5. The Back of the Napkin: Solving Problems and Selling Ideas with Pictures by Dan Roam. The premise behind Roam’s book is simple: anybody with a pen and a scrap of paper can use visual thinking to work through complex business ideas.Everything in the book is broken down into steps, providing the reader with tools and rules to facilitate picture making.
6. The Gone Fishin’ Portfolio: Get Wise, Get Wealthy…and Get on With Your Life (Agora Series) by Alexander Green. Outperform the vast majority of investment professionals while paying nothing in sales charges, brokerage fees, or commissions by modifying your investment strategy. Based on a Nobel Prize-winning investment strategy.Gain an understanding of the fundamental relationship between risk and reward in the financial markets and get an insider’s view of how the investment industry really works.
7. The Illusions of Entrepreneurship: The Costly Myths That Entrepreneurs, Investors, and Policy Makers Live By by Scott Shane. This book shows that the reality of entrepreneurship is decidedly different from the myths that have come to surround it.
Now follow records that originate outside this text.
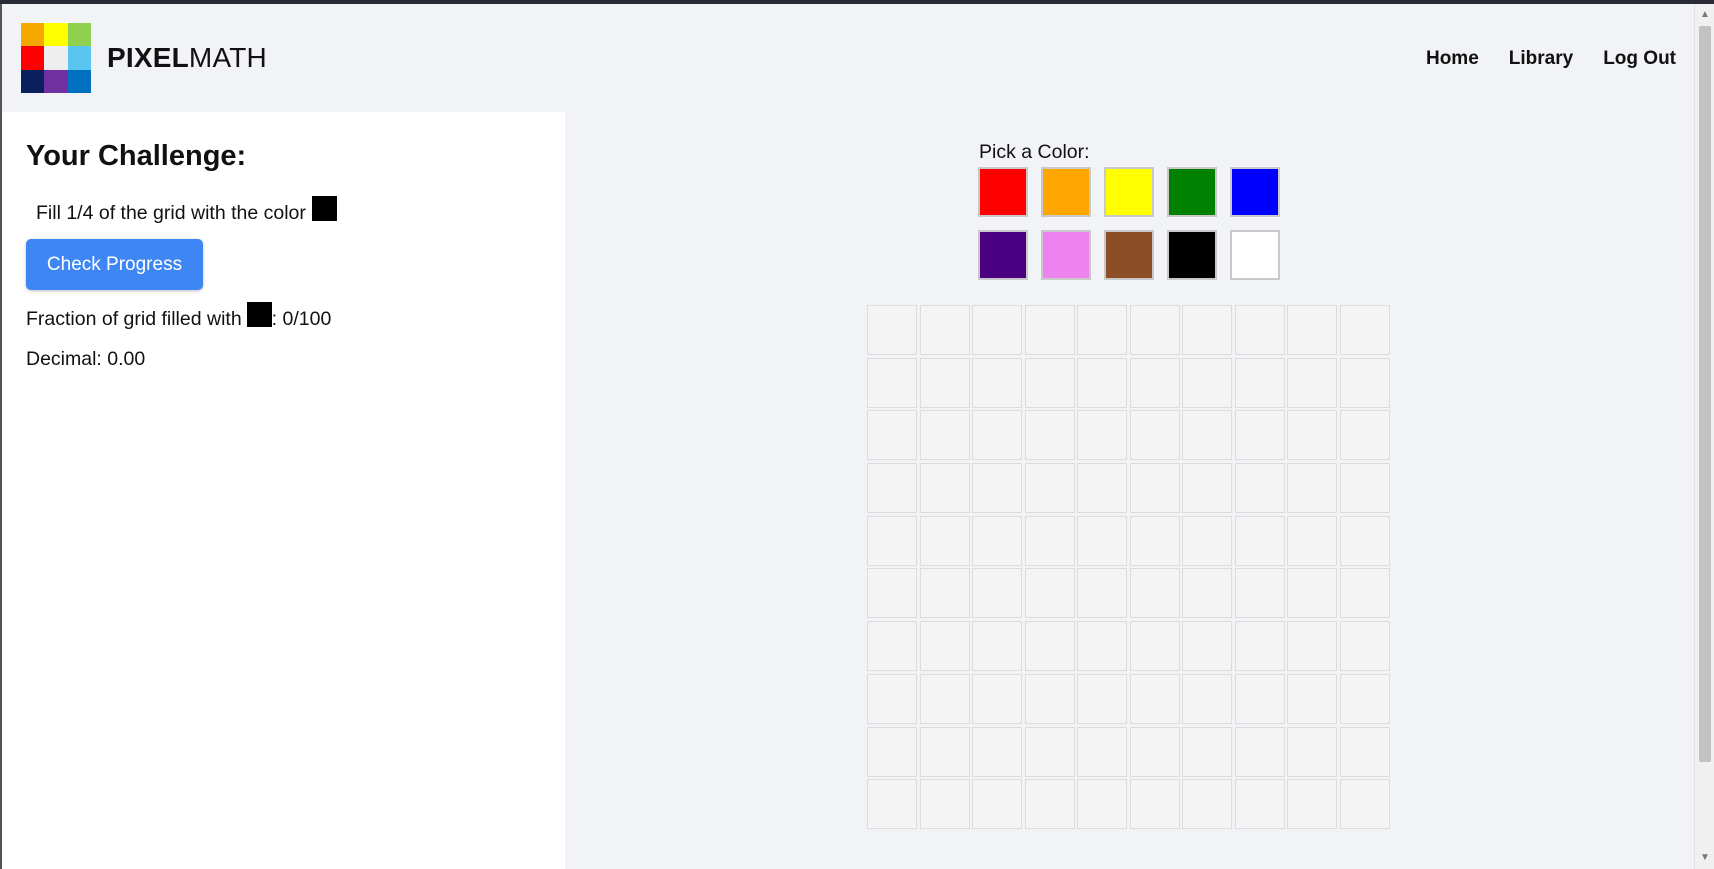  Describe the element at coordinates (1129, 192) in the screenshot. I see `color-swatch-yellow` at that location.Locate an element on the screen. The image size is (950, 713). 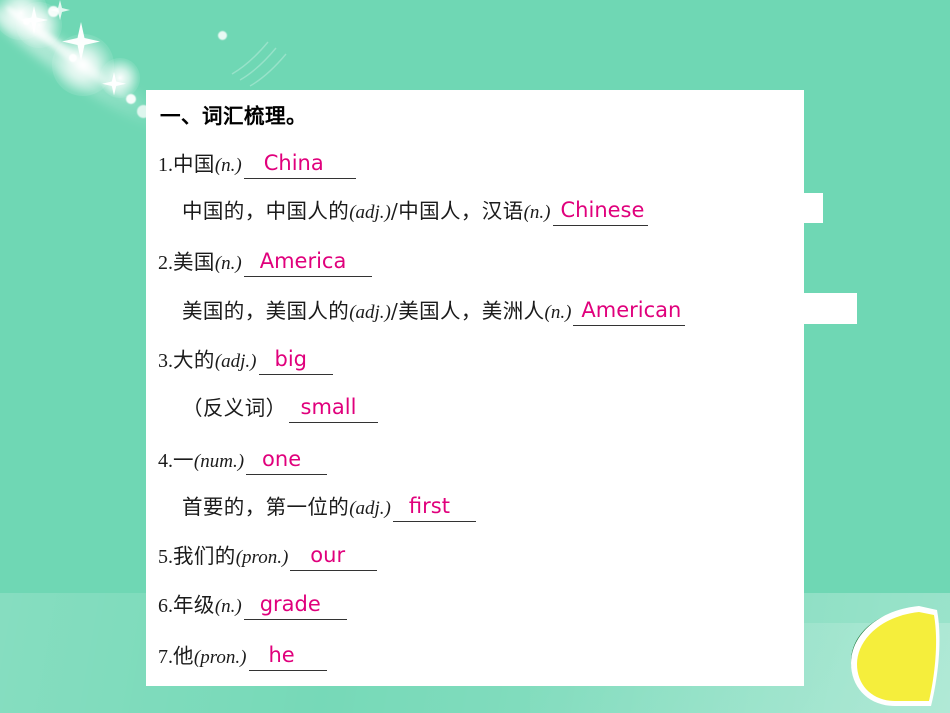
vocab-row-2a: 2.美国(n.) America is located at coordinates (266, 261).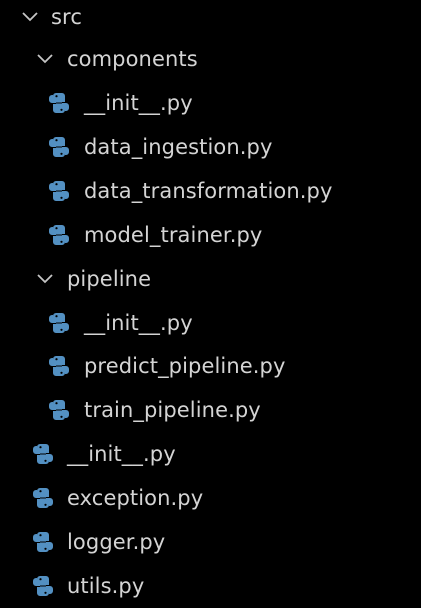 Image resolution: width=421 pixels, height=608 pixels. I want to click on tree-folder-src: src, so click(210, 20). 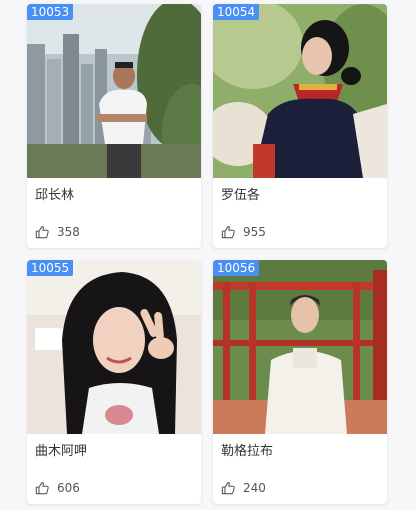 I want to click on contestant-id-badge: 10053, so click(x=50, y=12).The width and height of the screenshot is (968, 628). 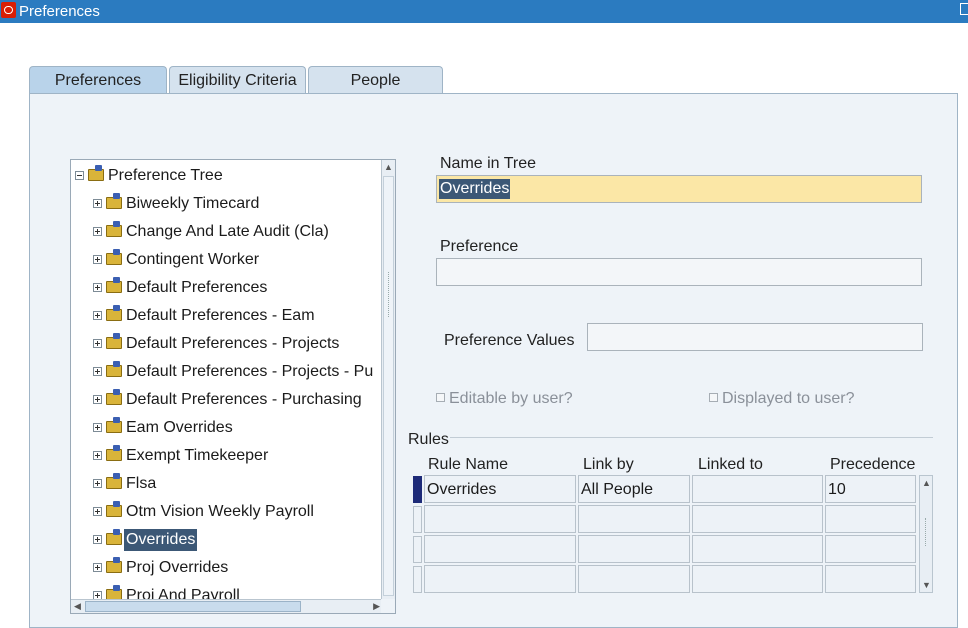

Shane, a leading expert in entrepreneurial activity in the United States and other countries, draws on the data from extensive research to provide accurate, useful information about who becomes an entrepreneur and why, how businesses are started, which factors lead to success, and which predict a likely failure.
8. Groundswell: Winning in a World Transformed by Social Technologies by Charlene Li and Josh Bernoff. Corporate executives are struggling with a new trend: people using online social technologies (blogs, social networking sites, YouTube, podcasts) to discuss products and companies, write their own news, and find their own deals. This groundswell is global, it s unstoppable, it affects every industry and it s utterly foreign to the powerful companies running things now. When consumers you ve never met are rating your company s products in public forums with which you have no experience or influence, your company is vulnerable. In Groundswell, Charlene Li and Josh Bernoff of Forrester, Inc. explain how to turn this threat into an opportunity.
9. The Contrarian Effect: Why It Pays (Big) to Take Typical Sales Advice and Do the Opposite by Michael Port and Elizabeth Marshall. Take the traditional sales model, which is outdated and needs a serious makeover, and turn it on its head. Find an entirely sound approach to building better client relationships and closing more sales by doing the exact opposite that conventional sales advice dictates. Re-examine the most well-worn sales tactics in the business and discover specific and actionable strategies and principles that will help you close more sales today.
10. Reality Check: The Irreverent Guide to Outsmarting, Outmanaging, and Outmarketing Your Competition by GuyGuy Kawasaki. For nearly three decades, Kawasaki has earned a stellar reputation as an entrepreneur, venture capitalist, and irreverent pundit. His 2004 bestseller, The Art of the Start: The Time-Tested, Battle-Hardened Guide for Anyone Starting Anything, has become the most acclaimed bible for small business. And his blog is consistently one of the fifty most popular in the world. Now, Kawasaki has compiled his best wit, wisdom, and contrarian opinions in handy book form. From competition to customer service, innovation to marketing, he shows readers how to ignore fads and foolishness while sticking to commonsense practices.